Berikut standar koaksial yang paling umum. 1. 50-Ohm RG-7 atau RG-11: digunakan dengan Ethernet tebal. 2. 50-Ohm RG-58: digunakan dengan thin Ethernet 3. 75-Ohm RG-59: digunakan dengan televisi kabel 4. 93-Ohm RG-62: digunakan dengan ARCNet.

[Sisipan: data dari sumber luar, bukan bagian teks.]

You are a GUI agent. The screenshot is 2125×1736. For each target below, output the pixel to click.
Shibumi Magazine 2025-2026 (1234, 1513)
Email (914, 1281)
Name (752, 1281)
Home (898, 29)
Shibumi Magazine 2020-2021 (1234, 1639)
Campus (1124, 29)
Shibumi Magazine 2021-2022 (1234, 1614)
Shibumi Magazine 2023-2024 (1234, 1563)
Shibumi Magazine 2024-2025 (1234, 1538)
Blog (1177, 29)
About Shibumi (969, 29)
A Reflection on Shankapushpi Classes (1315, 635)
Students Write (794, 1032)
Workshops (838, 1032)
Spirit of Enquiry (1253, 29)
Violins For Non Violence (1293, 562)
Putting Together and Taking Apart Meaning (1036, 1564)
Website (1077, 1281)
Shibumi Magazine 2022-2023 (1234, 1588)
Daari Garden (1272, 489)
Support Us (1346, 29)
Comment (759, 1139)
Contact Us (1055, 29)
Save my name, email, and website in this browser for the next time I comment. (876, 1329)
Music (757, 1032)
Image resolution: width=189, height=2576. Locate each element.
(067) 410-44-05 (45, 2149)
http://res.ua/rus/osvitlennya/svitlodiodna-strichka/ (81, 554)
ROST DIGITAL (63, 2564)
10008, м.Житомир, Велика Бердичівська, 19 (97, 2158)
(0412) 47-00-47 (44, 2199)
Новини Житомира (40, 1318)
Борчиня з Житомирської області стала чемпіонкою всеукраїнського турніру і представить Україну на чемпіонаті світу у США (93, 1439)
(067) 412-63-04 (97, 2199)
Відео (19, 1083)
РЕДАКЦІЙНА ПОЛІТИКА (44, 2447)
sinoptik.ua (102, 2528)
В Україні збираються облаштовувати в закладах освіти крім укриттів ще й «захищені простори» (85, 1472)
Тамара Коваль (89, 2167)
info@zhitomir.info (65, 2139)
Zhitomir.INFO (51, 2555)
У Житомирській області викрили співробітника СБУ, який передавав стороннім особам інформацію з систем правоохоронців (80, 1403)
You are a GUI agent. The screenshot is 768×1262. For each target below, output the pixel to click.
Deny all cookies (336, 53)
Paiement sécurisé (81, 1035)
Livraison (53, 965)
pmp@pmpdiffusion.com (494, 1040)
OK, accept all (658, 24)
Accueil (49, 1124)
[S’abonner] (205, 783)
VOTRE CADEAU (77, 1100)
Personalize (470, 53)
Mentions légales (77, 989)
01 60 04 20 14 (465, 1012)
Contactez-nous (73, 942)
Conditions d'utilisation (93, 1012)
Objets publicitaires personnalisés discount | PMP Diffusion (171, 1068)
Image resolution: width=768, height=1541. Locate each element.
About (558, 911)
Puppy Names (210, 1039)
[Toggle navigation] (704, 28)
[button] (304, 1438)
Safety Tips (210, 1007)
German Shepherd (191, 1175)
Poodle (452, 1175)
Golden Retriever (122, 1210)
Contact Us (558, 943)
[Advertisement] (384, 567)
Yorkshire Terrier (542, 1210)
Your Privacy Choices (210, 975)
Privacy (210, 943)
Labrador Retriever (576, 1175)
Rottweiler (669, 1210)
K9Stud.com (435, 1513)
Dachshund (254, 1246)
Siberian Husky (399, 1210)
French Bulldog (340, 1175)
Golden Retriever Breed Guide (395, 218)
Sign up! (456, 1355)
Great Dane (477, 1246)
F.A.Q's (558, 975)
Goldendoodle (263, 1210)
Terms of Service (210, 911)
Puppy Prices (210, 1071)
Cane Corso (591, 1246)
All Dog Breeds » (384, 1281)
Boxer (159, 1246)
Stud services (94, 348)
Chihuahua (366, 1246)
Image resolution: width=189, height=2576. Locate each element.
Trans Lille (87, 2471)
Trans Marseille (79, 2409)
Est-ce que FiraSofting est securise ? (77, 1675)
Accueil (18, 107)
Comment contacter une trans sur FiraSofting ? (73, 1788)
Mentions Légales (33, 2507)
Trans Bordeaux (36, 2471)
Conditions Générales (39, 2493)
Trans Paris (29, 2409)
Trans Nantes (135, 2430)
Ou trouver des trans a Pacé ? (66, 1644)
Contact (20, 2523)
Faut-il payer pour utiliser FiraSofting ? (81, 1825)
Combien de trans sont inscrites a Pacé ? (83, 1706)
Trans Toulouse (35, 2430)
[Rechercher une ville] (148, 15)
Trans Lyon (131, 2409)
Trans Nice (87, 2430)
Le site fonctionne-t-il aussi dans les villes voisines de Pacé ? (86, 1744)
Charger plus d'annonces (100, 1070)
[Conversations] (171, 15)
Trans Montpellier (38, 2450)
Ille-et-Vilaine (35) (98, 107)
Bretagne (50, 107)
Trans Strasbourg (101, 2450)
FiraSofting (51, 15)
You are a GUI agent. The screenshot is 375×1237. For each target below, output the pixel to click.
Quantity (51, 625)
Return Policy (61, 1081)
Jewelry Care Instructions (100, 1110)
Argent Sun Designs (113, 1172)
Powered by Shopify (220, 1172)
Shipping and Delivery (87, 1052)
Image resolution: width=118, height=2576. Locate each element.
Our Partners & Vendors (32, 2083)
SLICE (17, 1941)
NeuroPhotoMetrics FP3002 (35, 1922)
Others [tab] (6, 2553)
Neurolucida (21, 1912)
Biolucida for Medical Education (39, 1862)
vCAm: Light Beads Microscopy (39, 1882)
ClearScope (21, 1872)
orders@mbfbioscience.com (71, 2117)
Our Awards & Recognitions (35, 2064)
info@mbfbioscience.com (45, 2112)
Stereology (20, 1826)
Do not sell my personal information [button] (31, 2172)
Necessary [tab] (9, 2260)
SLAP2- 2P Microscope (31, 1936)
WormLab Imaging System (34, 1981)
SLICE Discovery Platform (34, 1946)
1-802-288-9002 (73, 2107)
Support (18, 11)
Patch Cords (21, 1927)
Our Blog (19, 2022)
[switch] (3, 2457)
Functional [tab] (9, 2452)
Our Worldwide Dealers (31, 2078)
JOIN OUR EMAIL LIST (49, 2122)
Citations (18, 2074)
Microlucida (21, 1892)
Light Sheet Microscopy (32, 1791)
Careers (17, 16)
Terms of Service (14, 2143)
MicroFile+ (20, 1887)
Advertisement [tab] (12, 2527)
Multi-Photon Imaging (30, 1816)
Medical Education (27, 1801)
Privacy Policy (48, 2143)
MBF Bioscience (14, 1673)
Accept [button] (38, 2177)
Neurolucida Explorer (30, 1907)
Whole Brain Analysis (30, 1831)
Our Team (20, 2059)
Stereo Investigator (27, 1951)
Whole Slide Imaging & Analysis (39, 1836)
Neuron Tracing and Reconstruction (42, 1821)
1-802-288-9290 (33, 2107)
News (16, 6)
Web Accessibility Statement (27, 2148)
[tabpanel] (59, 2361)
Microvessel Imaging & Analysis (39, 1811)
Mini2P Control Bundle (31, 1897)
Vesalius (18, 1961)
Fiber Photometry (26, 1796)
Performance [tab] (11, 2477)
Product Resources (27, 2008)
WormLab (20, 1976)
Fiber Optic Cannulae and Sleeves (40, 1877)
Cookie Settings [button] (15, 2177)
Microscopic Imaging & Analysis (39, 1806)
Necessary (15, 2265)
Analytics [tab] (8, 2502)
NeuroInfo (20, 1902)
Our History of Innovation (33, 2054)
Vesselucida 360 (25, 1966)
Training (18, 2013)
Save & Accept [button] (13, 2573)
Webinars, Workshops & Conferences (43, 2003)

Karakteristik kabel koaksial 1. Biaya rendah 2. Mudah untuk menginstal 3. Sampai 10Mbps kapasitas 4. Sedang bentuk kekebalan EMI 5. Sedang pelemahan

Keunggulan Kabel Koaksial 1. Murah 2. Mudah untuk kawat 3. Mudah untuk memperluas 4. Sedang tingkat kekebalan EMI Berikut adalah contoh gambar coaxial

Twisted Pair

Jenis kabel ini paling banyak digunakan dalam jaringan komputer saat ini. Sesuai dengan namanya, kabel ini berisi empat pasang (pair) kabel yang tiap pasangnya dipilin (twisted). Kabel ini tidak dilengkapi dengan pelindung (Unshield). Keempat pasang kabel (delapan kabel) yang menjadi isi kabel berupa kabel tembaga tunggal yang terisolator. Setiap jenis kabel mempunyai kemampuan dan spesifikasinya yang berbeda, oleh karena itu dibuatlah pengenalan tipe kabel. Tabel 2.1 merupakan kategori dua jenis kabel yang dikenal secara umum, yaitu UTP (Unshielded Twisted Pair) dan STP (Shielded Twisted Pair). Pemberian kategori 1/2/3/4/5/6 merupakan kategori spesifikasi untuk masing-masing kabel tembaga dan juga untuk jack. Masing-masing merupakan seri revisi atas kualitas kabel, kualitas pembungkusan kabel (isolator) dan juga untuk kualitas “belitan” (twist) masingmasing pasang kabel. Selain itu juga untuk menentukan besaran frekuensi yang bisa lewat pada sarana kabel tersebut, dan juga kualitas isolator sehingga bisa mengurangi efek induksi antar kabel (noise) bisa ditekan sedemikian rupa. Perlu diperhatikan juga, spesifikasi antara CAT5 dan CAT5 enchanced mempunyai standar industri yang sama, namun pada CAT5e sudah dilengkapi dengan insolator untuk mengurangi efek induksi atau electromagnetic interference. Kabel CAT5e bisa digunakan untuk menghubungkan network hingga kecepatan 1Gbps.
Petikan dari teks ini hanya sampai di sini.